The kerbside is not residents’ car park by default
Tuesday, 30 September 2025
Mike Yardley is a Christchurch-based writer on current affairs and travel and a regular opinion contributor
OPINION: Should residents have priority access to roadside parking spots outside their homes or in their street? Should they be treated as top dog in the on-street parking pecking order?
Absolutely not. I totally disagree with the various council candidates and lobby groups campaigning for preferential parking status for residents in increasingly clogged streets.
Yes, housing intensification is undoubtedly fuelling the daily duel to score an on-street car park. Cr Pauline Cotter has quite ludicrously framed it as the “unintended consequences of intensification”.
No – they are the entirely predictable consequences of removing minimum on-site parking requirements.
But my philosophical bottom line is that the kerb and street are firmly vested in the public domain. They do not constitute a glorified extension of a resident’s property rights.
On that score, I fully concur with Williams Corporation managing director Matthew Horncastle. He tells me that if we carve out exclusive entitlements, “we invite endless cost and division. These car parks do not belong to a privileged group, they belong to every citizen who funds them.”
In stark contrast, Brooksfield Homes managing director Vincent Holloway backs resident parking permits. “In certain streets, especially the city centre, this would be great,” he tells me.
As you’ll be aware, the council is not considering a residents-only parking scheme, but is mulling residential exemption parking areas in streets which are governed by time- restricted parking. I don’t like the sound of that two-tier scheme either.
Horncastle agrees. “Roads are built and maintained by all ratepayers. To allow a select few to hold exemption is to violate the principle of equality before the law,” he argues.
Holloway, however, staunchly supports the proposal. “All the greatest cities in the world have this system in place,” he tells me.
But I believe simply regulating high-demand residential streets with P60 or P120 daytime restrictions - and actively enforcing them, is the best solution.

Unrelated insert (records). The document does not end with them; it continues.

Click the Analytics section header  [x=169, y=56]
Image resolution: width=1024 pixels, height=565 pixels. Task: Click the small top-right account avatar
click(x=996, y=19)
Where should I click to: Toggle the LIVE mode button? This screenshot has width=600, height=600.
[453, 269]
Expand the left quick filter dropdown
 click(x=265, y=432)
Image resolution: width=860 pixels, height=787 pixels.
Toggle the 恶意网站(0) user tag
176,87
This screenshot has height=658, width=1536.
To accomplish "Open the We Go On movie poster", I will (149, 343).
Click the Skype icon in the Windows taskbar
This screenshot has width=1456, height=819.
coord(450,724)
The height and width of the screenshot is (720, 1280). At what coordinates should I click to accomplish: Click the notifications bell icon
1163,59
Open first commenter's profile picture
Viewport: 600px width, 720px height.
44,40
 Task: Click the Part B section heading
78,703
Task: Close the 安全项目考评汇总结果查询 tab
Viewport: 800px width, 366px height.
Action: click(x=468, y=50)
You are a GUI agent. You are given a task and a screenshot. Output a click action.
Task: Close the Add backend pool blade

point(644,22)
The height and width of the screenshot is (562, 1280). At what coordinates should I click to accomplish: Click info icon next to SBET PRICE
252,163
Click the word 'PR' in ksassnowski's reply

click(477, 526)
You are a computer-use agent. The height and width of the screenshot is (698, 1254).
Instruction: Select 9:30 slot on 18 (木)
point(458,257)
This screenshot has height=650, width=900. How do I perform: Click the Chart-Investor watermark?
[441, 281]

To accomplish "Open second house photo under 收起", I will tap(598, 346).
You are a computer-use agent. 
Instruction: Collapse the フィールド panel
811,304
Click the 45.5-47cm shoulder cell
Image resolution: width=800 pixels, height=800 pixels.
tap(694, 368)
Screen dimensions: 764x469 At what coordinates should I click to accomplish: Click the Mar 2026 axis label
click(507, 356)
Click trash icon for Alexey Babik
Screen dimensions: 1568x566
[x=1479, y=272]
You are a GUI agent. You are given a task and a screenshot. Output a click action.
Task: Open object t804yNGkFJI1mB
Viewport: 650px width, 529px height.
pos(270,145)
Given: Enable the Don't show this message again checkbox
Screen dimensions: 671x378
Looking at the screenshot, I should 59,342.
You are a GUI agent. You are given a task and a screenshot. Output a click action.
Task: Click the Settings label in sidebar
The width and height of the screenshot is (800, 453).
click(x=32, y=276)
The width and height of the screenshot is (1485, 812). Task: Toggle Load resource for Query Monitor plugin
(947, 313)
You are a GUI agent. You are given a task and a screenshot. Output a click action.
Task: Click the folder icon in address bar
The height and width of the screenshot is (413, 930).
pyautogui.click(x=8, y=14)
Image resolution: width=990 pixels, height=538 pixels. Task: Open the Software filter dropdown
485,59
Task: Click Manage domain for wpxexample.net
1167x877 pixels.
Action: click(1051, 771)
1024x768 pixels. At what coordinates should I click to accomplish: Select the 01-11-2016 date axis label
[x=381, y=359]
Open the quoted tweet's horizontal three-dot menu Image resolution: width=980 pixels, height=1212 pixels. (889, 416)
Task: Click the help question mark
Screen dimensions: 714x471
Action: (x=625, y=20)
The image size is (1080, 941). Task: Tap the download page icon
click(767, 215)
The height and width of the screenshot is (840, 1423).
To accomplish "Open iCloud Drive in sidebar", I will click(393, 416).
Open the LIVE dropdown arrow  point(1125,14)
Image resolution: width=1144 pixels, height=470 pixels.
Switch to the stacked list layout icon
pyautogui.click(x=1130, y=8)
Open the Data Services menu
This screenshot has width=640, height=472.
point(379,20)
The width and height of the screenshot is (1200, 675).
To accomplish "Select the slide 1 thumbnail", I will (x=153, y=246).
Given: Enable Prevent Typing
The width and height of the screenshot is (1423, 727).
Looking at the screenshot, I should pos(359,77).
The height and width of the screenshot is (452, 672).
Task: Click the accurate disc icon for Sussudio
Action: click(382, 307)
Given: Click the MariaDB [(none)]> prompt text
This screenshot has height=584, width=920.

Meanwhile, the elephant in the room is undeniably the 2020 National Policy Statement (NPS) on Urban Development 2020 that removed the right of councils to require minimum off-street parking requirements for housing developments. This regulatory change was enthusiastically supported by the Christchurch council five years ago.
Should it be changed? Both developers support retaining the current NPS settings.
Horncastle argues that “in the central city, land trades at around $2000 per square metre plus GST. A single car park and its access consume about 25 square metres, immediately absorbing $50,000 of land value. Many buyers prefer affordability and proximity to amenities over owning a car.”
Holloway tells me they could “generally get around 20-30% more homes on a site if we didn’t include car parks. At the moment adding car parks or garages is always worth it for us as we get at least what it costs in the sale price due to demand.”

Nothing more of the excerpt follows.